** Your instructions **
Give only the number of lines in the data that include the string "agent".

** Dataset content **
┏━━

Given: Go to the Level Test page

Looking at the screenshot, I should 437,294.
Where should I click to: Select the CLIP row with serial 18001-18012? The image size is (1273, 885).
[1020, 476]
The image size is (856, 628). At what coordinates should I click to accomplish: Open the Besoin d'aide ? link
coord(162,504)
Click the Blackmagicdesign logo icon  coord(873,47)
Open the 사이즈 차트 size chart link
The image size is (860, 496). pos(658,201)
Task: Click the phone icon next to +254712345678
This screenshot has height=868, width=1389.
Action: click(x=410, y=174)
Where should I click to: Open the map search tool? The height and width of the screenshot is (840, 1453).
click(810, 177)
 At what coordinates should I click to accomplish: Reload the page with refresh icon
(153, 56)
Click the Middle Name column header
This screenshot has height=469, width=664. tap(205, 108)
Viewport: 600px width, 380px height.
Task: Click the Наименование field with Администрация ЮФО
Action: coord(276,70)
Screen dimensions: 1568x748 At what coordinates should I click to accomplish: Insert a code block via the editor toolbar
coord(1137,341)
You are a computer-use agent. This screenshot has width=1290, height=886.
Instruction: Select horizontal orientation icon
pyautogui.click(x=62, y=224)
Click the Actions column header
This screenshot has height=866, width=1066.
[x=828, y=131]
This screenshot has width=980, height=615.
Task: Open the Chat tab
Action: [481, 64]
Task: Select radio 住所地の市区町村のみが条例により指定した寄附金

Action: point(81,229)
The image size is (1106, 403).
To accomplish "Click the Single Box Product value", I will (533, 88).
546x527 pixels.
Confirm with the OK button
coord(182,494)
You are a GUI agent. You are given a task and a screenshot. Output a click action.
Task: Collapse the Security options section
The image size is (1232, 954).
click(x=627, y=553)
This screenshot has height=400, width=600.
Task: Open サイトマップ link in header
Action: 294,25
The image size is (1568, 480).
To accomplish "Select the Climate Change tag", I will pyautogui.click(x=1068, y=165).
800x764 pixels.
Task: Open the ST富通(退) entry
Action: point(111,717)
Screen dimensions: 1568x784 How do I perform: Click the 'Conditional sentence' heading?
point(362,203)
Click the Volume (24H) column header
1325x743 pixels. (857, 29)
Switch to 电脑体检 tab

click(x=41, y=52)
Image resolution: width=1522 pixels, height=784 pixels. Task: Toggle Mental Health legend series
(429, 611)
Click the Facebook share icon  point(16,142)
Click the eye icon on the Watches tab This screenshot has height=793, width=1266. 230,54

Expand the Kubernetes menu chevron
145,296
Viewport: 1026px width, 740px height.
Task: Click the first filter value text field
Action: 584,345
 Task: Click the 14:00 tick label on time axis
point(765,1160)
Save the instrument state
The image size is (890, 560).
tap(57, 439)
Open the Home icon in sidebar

┗━━

** Output below **
2